Stored data:
#####

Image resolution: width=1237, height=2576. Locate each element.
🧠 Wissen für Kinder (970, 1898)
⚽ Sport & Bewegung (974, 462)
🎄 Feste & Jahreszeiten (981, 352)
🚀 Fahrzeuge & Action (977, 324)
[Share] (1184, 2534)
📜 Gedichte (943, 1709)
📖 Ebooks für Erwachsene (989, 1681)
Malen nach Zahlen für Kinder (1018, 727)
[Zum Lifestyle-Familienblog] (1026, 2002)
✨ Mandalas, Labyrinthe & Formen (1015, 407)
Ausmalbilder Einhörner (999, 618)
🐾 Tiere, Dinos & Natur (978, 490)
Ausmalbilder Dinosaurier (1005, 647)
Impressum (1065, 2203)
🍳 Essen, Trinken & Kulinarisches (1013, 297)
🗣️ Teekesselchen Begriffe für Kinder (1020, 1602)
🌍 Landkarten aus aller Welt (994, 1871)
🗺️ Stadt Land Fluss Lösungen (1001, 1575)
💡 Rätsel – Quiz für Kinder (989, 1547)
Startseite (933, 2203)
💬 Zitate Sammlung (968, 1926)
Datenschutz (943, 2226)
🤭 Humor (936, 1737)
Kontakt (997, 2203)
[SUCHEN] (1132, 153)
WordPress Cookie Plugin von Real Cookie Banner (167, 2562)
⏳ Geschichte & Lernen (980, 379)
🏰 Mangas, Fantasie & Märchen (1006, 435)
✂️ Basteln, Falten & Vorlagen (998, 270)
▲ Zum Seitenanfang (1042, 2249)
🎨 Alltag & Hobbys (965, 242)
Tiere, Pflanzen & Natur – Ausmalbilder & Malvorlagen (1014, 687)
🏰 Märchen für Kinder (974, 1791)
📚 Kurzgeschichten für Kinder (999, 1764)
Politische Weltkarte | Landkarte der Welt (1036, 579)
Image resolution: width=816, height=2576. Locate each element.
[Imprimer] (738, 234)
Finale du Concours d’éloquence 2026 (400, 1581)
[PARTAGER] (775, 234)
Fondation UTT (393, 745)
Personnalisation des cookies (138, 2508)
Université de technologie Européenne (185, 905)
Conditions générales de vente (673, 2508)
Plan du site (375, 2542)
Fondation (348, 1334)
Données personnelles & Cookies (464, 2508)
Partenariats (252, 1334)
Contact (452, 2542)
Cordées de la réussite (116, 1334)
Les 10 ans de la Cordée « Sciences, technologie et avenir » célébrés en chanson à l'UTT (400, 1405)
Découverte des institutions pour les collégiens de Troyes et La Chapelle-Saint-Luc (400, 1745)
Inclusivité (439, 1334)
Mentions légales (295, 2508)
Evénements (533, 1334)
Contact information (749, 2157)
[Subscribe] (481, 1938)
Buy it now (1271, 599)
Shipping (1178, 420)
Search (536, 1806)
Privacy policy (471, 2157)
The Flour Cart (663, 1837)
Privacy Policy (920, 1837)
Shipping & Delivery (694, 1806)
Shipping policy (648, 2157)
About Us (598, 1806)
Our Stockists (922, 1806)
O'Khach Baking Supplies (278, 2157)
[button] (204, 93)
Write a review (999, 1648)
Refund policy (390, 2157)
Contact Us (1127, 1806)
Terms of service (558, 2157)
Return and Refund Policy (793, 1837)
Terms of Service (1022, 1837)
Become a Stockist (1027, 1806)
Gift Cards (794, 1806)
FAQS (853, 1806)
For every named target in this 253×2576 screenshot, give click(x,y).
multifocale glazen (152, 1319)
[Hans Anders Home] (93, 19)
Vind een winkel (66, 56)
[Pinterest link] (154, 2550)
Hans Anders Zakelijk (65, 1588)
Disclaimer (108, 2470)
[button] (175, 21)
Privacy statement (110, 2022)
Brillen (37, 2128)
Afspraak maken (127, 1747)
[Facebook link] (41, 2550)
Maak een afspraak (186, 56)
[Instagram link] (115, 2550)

#####

TASK STATEMENT: Copy each line above containing the string "Image".

SOLVED PROBLEM:
Image resolution: width=1237, height=2576. Locate each element.
Image resolution: width=816, height=2576. Locate each element.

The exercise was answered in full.